After five years of showing nearly every weekend, often early on Sunday mornings, her mare was proving herself time and time again. Not only did she win blue ribbons and show courage in everything she tried—dressage, hunter pleasure, equitation, trail and beach riding, but she taught Diggins the virtues of patience and persistence.
Race name: Ms Axeu
New name: Ax
Sire: John’s Roll
Foal date: March 16, 1992“She wasn’t just a horse to ride. She was my faithful teammate in every endeavor. Each trophy was like an affirmation of my bond with her and of the journey we were on together,” she says. “This is partly the reason why sharing a tattoo number with her seemed so fitting.”

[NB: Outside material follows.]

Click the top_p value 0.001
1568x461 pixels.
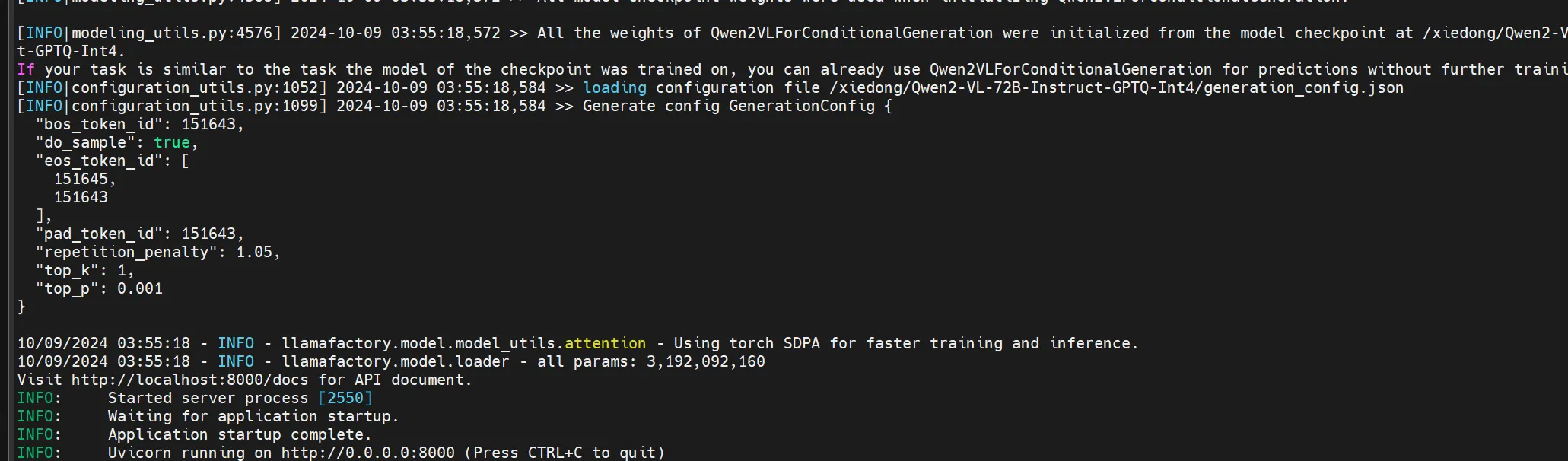140,288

So when Diggins turned 17, she got her tattoo to honor the horse who had raced nine years at Suffolk Downs and Penn National under the name Ms Axeu.
She has never regretted it!
Diggins says Ax was her first love, from the moment she saw her at her riding stable in Lakeville, Mass. A girl who was always immersed in horse books and movies, she couldn’t help but notice that the mare bore a striking resemblance to Black Beauty.
For weeks after she met her, she begged her riding coach to let her ride the striking animal. And when one day she finally did, the mare didn’t disappoint.
In fact, the lessons progressed so well that after two months, the horse’s owner stunned her with a gift of a lifetime.
“I’ll never forget it. It was the end of the day and we’d finished mucking stalls and we were all sitting around when the owner (of Ms Axeu) came in,” Diggins says. “She said, ‘You can have her if you want her.’
“Then my Mom went home, crunched the numbers and said, ‘I think we can do this.’ ”
In order to afford her, Diggins mucked stalls and did other chores around the barn to defray costs, and she gave up other extracurricular activities.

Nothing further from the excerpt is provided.